Memasuki daerah Kemayoran, Ben memacu mobilnya lebih pelan lagi. Jalan memang sudah padat, sulit untuk mencari tempat sekedar berhenti, kecuali memang di lahan parkir.
“Wah, mahal ya, Pa, biaya parkirnya,” protes Rose sambil terus memperhatikan papan pemberitahuan yang terpampang jelas di dekat loket parkir.
“Bukan hanya parkir yang mahal, Ma. Tiket masuknya pun begitu, capai tiga puluh ribu rupiah,” imbuh Ben lalu memutar stir mobilnya ke kanan, bersiap memarkirkan mobilnya di lahan yang masih kosong.
“Jadi bukan pesta rakyat ya, Pa.” Rose masih ingin mengomentari banyak saat Willy sudah lebih dulu keluar dari mobilnya.
Rose bergegas menggandeng Willy yang mendongak memperhatikan apa saja yang ada di sana. Sementara Ben membuka pintu belakang mobil dan menggendong Manda, lalu berjalan menyusul Rose dan Willy.
“Kak Manda, Kak Manda bangun dong. Yuk kita beli mainan, Kak,” ajak Willy dengan girang menarik baju Manda yang masih dalam gendongan Ben.
Yang dipanggil-panggil menggeliat dalam pelukan Ben. Mulutnya menganga lebar dengan liur yang keluar tanpa bisa ia kontrol sendiri.
“Anda mau beli mainan juga,” ujar Manda dengan aksen cadel yang sedikit sulit dimengerti bagi orang yang baru mendengar.
Manda meronta turun dari gendongan Ben dan menggandeng Willy yang berdiri tidak jauh darinya. Mereka menuju seorang pedagang balon besar dengan berbagai karakter Disney yang lucu. Manda menunjuk satu balon bergambar Princess, sedangkan Willy memilih balon bergambar dan berbentuk kepala Micky Mouse. Keduanya tertawa riang.
Rose tersenyum melihat kedua anaknya begitu bahagia, sejurus kemudian ia menyodorkan uang lima puluh ribuan pada bapak tua pedagang balon tadi. Tanpa menunggu kembalian uangnya, Rose sudah berjalan menggandeng kedua anaknya dan Ben.
“Terima kasih, Bu,” gumam bapak pedagang balon karena Rose sudah menjauh. Wajahnya mengguratkan senyuman bahagia karena mendapat rezeki tak terduga.
Manda dan Willy bermain riang di sana, meski pun tak banyak yang bisa mereka nikmati. Entah kenapa, tahun ini Jakarta Fair seperti bukan pesta rakyat. Dari tiket masuk dan harga parkir saja sudah bisa terbaca, pesta rakyat kali ini bukan untuk rakyat menengah ke bawah. Sejak tadi hilir mudik di sana hanya di penuhi orang-orang bersih dengan gaya elegan dan terkesan memamerkan harta apa yang mereka bawa.

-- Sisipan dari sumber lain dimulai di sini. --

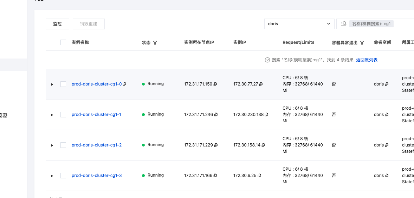Viewport: 414px width, 198px height.
Task: Expand the prod-doris-cluster-cg1-2 row
Action: coord(52,145)
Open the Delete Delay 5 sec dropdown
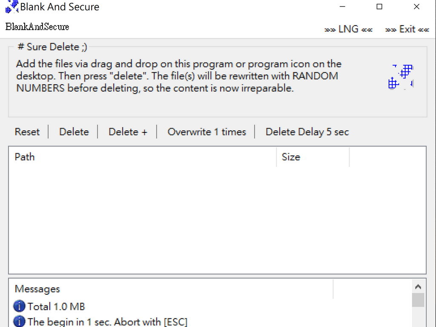The height and width of the screenshot is (327, 436). point(307,132)
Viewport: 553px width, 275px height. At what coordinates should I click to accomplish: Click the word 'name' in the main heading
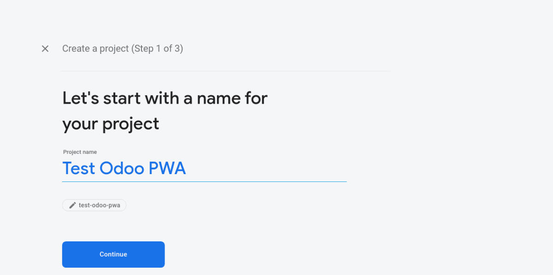point(218,99)
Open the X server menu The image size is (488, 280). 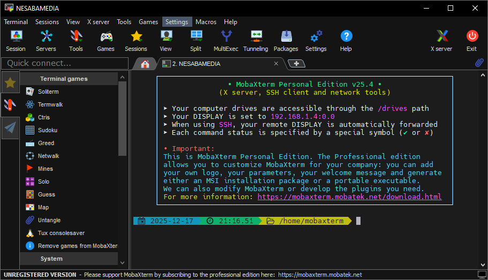pos(98,22)
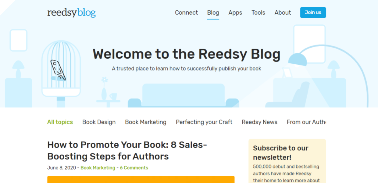Image resolution: width=378 pixels, height=183 pixels.
Task: Click the reedsy blog logo
Action: tap(71, 13)
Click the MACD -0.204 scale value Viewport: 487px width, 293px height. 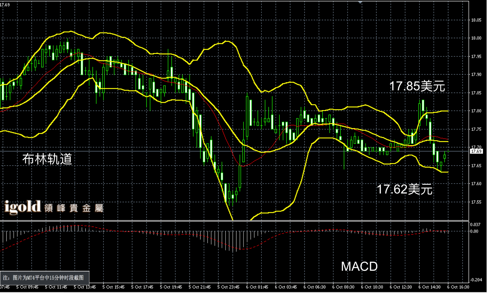(476, 280)
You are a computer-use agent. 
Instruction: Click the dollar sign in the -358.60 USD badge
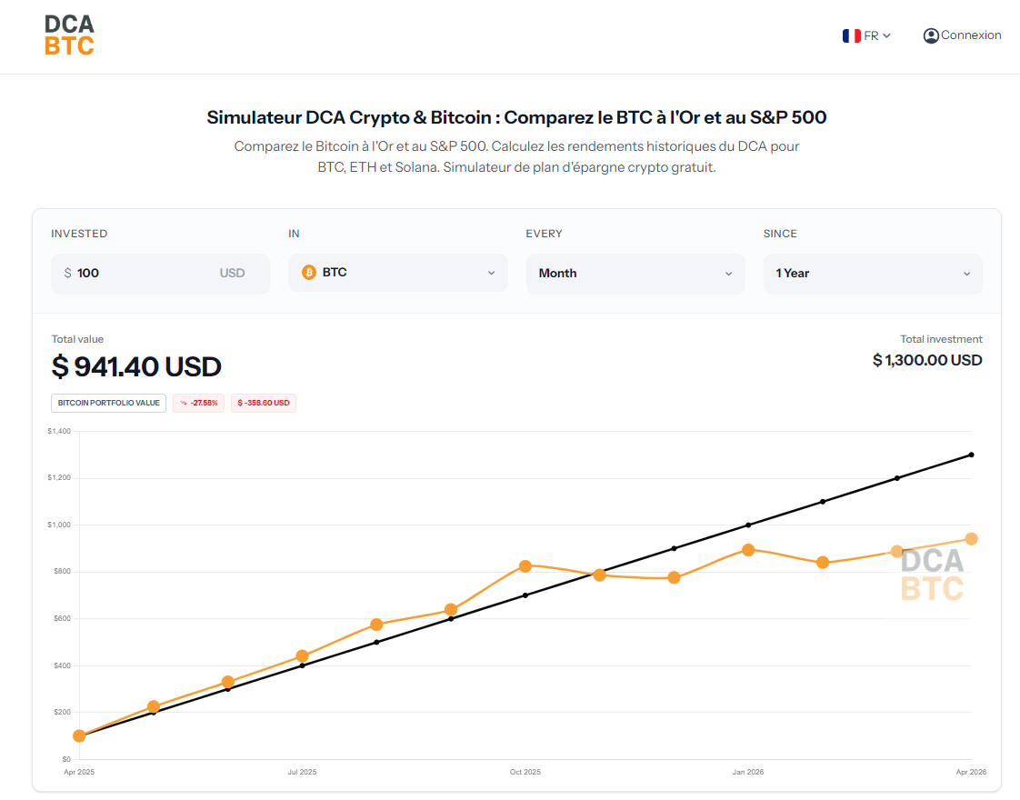239,403
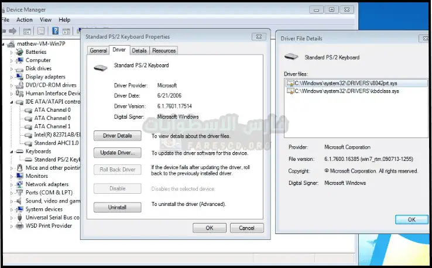Image resolution: width=432 pixels, height=268 pixels.
Task: Click the Monitors category icon
Action: 19,176
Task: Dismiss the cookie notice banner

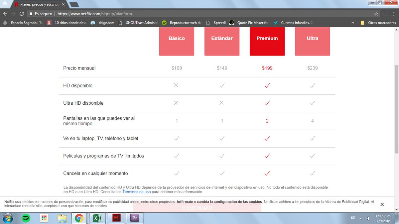Action: 382,204
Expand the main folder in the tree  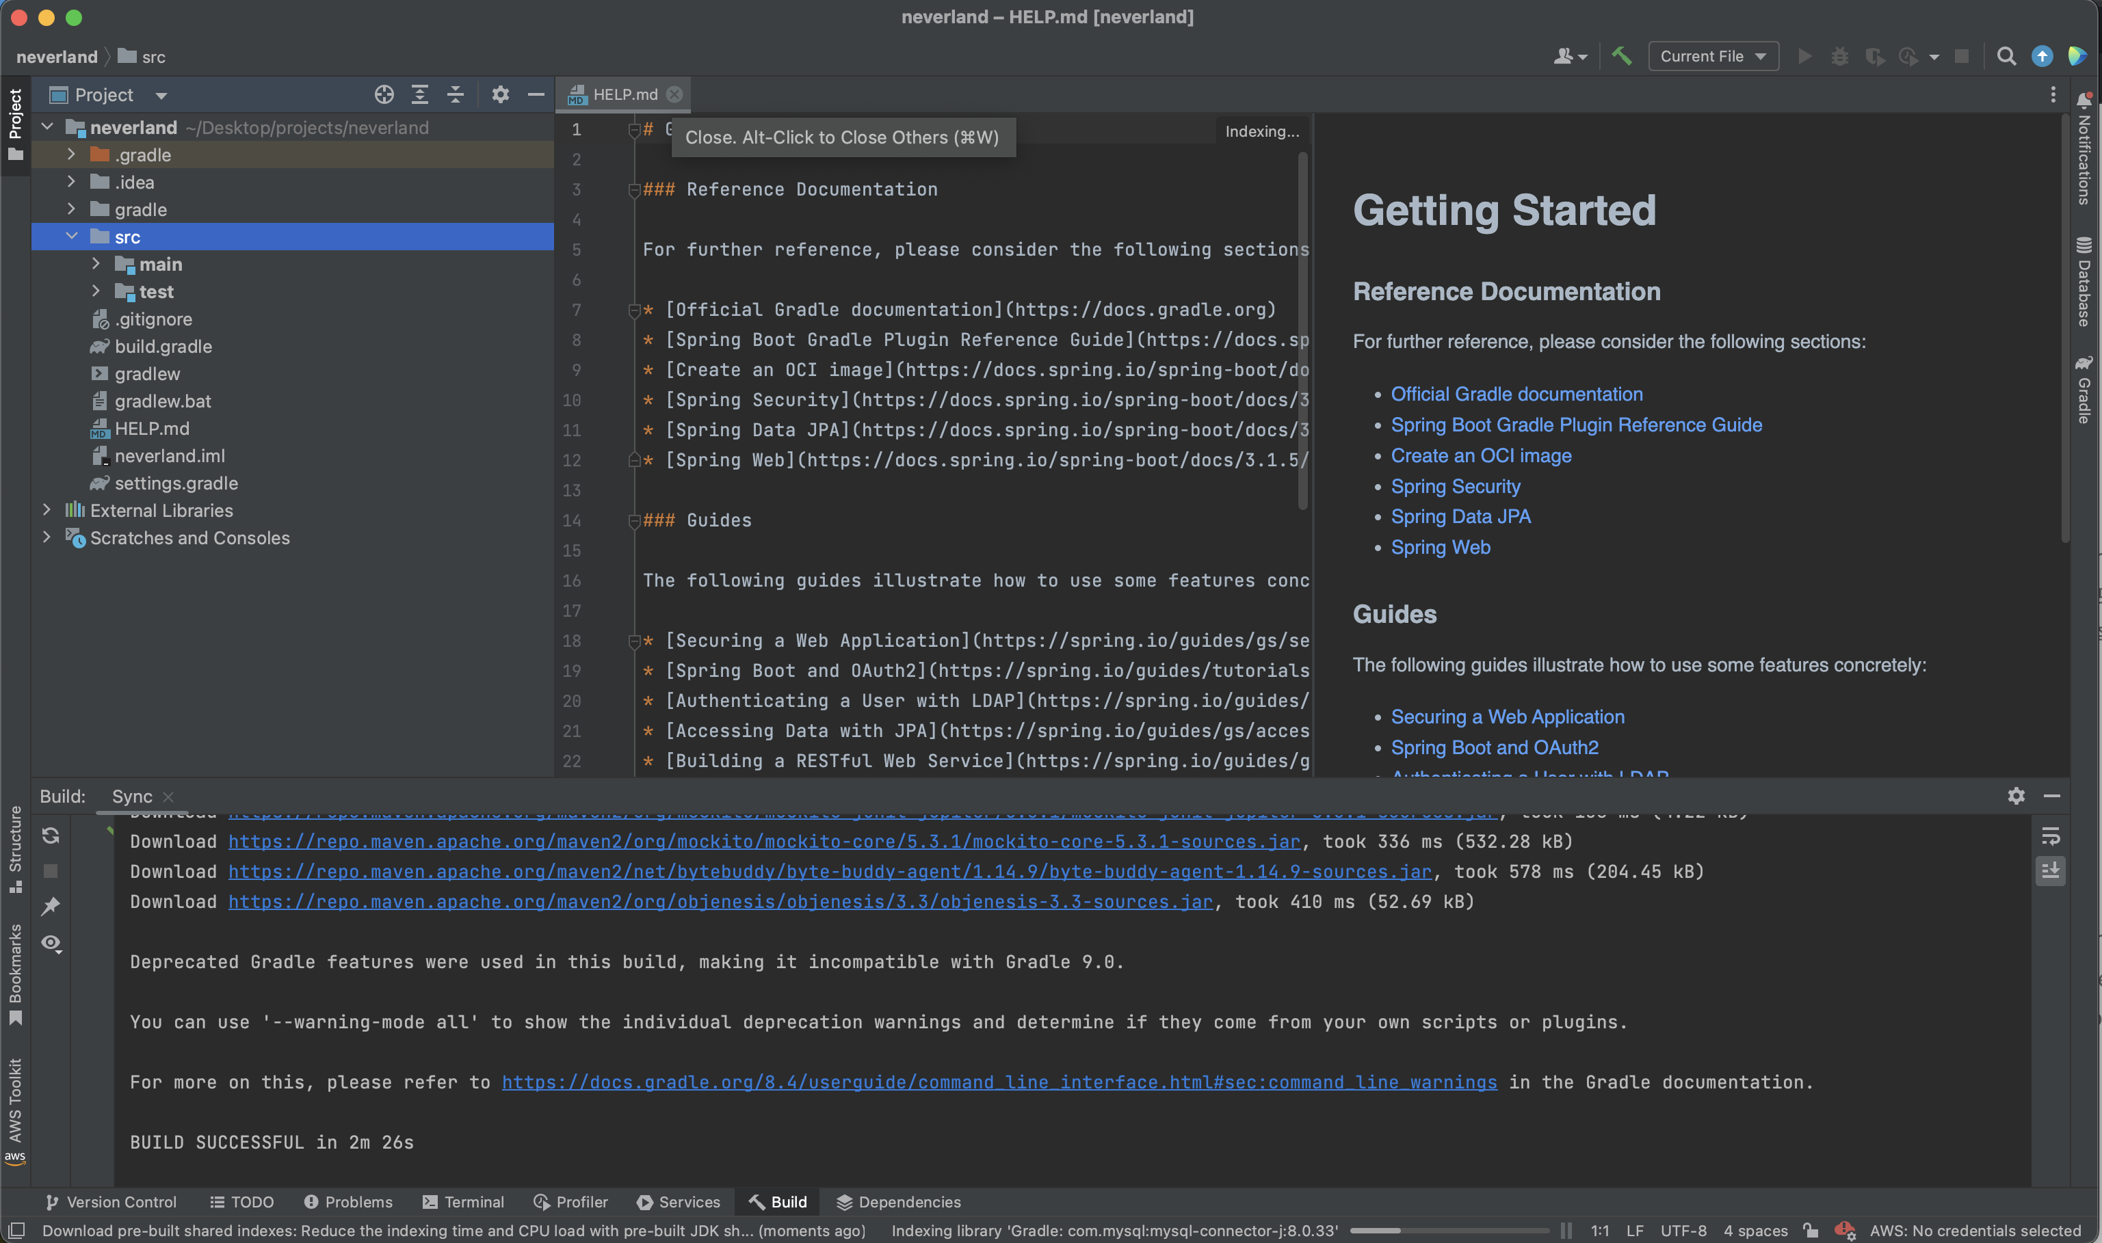[x=96, y=265]
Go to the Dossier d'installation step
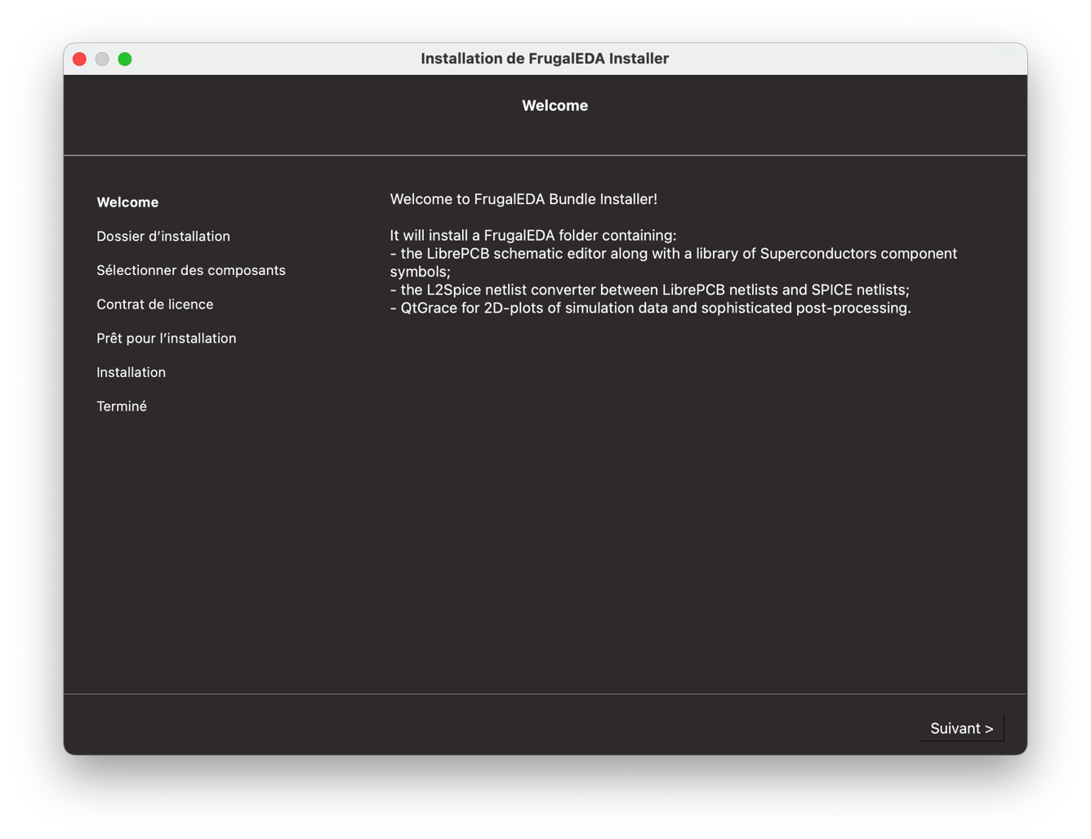The image size is (1091, 839). (163, 237)
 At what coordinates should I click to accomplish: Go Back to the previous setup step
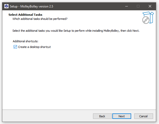tap(102, 116)
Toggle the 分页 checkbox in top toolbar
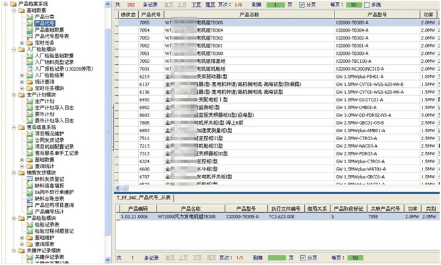Screen dimensions: 441x265 click(x=301, y=4)
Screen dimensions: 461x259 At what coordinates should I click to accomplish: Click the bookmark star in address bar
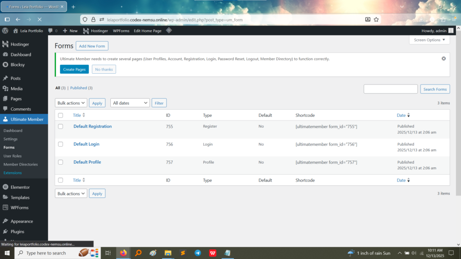[x=376, y=19]
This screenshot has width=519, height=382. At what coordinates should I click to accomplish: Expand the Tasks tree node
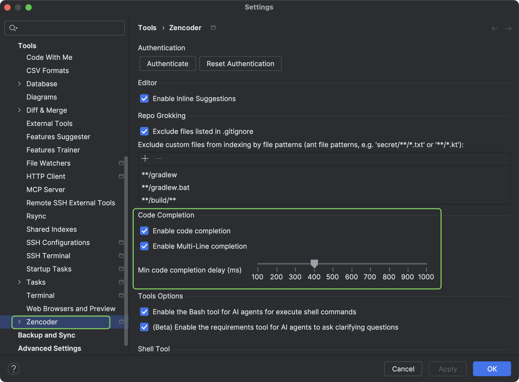pos(20,282)
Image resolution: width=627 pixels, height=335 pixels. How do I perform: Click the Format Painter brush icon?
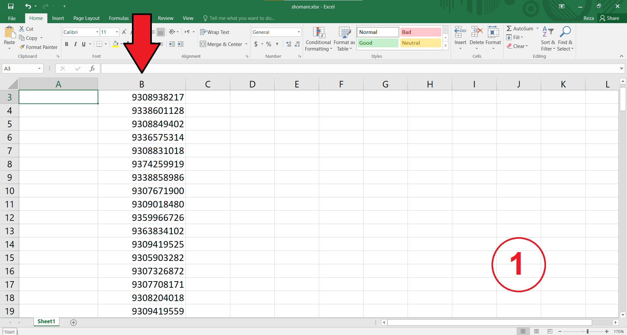click(x=22, y=47)
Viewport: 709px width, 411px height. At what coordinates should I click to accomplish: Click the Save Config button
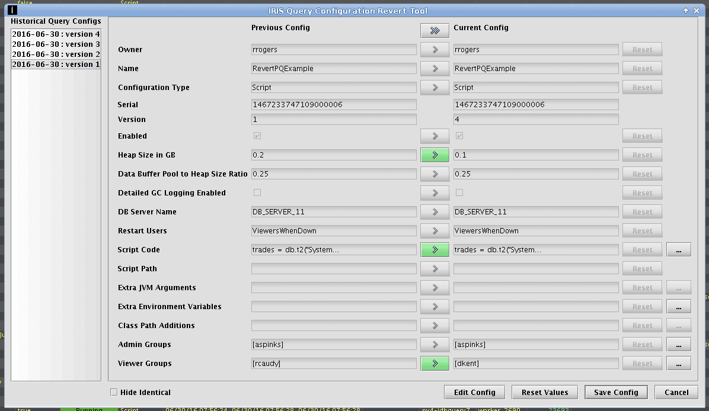617,392
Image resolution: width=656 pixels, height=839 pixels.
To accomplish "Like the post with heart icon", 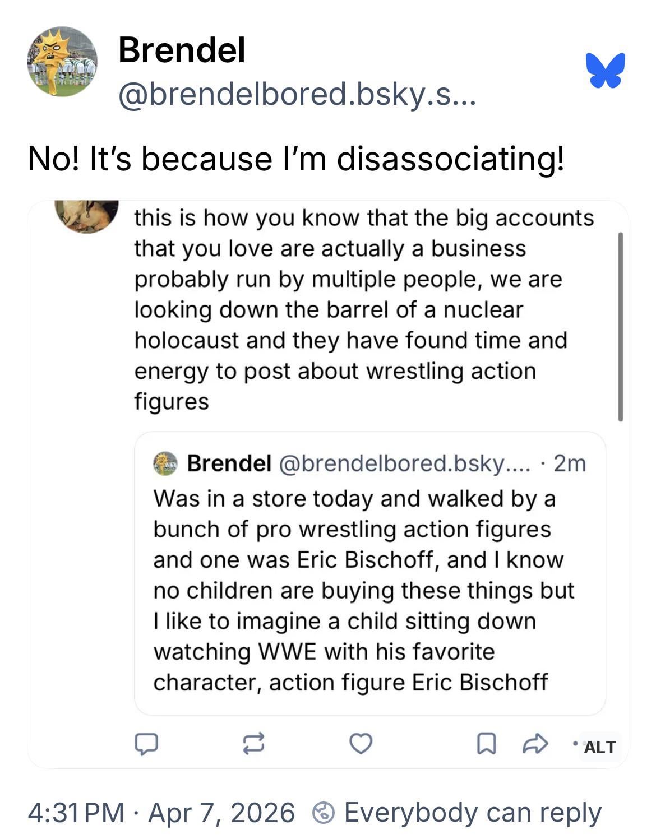I will [x=361, y=744].
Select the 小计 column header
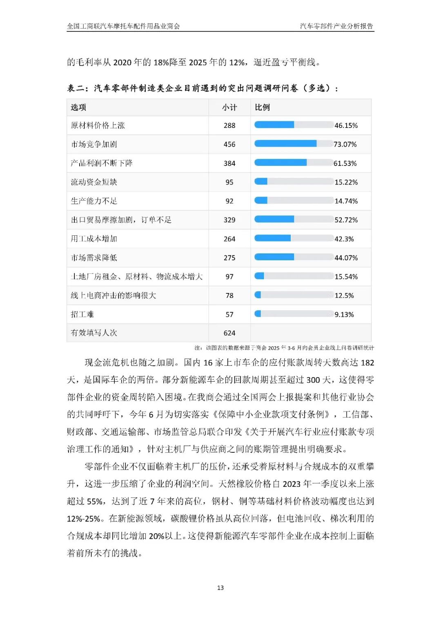Image resolution: width=441 pixels, height=624 pixels. pyautogui.click(x=229, y=107)
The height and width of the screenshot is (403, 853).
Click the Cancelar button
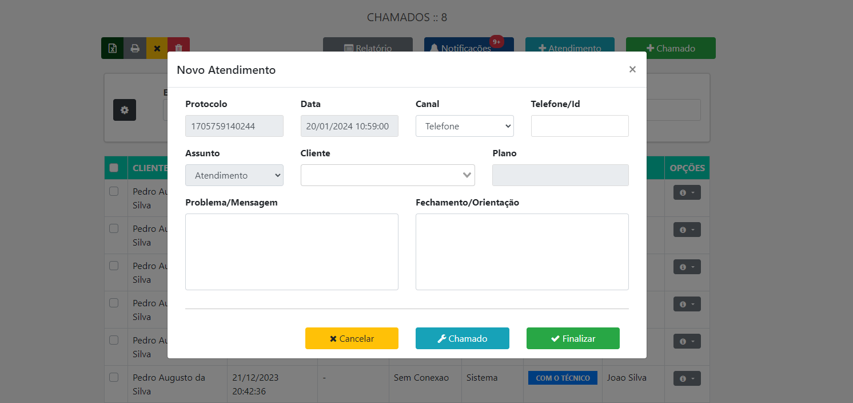click(352, 338)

Hari ini, goyangan ondel-ondel atau suara riuh tanjidor tidak terdengar. Yang ada hanya deretan stand yang menjual barang-barang elektronik dan sebuah lahan yang sengaja dikhususkan untuk konser musik. Beberapa orang terlihat berdiri dengan mencak-mencak pada penjaga lahan konser musik itu. Sekedar ingin tahu, Rose mendekat.
“Masa mau masuk nggak boleh bawa barang belanjaan, tapi nggak disiapin tempat penitipan barang. Maunya apa sih?” Seru seorang ibu berbaju bunga-bunga yang terkesan ramai di sebelah Rose.
“Udah mahal, pelayanannya kok malah tambah nggak bagus ya? Dulu semua serasa asyik-asyik aja. Betawi banget, Jakarta banget, rakyat bangetlah pokoknya,” balas ibu lainnya yang juga merasa kecewa dengan keputusan panitia konser musik di sana.
Rose hanya berdecak dan menggeleng beberapa kali. Benar yang ia bilang tadi, ini namanya bukan pesta rakyat. Duh… sepertinya pebisnis sudah mulai mengitung laba besar dari acara tahunan ini.
Rose memilih meninggalkan lokasi konser dan mencari anak serta suaminya yang asyik berbincang di stand elektronik. Tangan kanan Manda masuk ke dalam mulutnya, sedangkan tangan kirinya sejak tadi menunjuk-nunjuk I-Pad yang terpajang di sana.
“Manda mau apa, Sayang?” Tanya Rose saat sudah berada di dekat Manda.
“Ini.” Manda terus saja menunjuk pada I-Pad di hadapannya.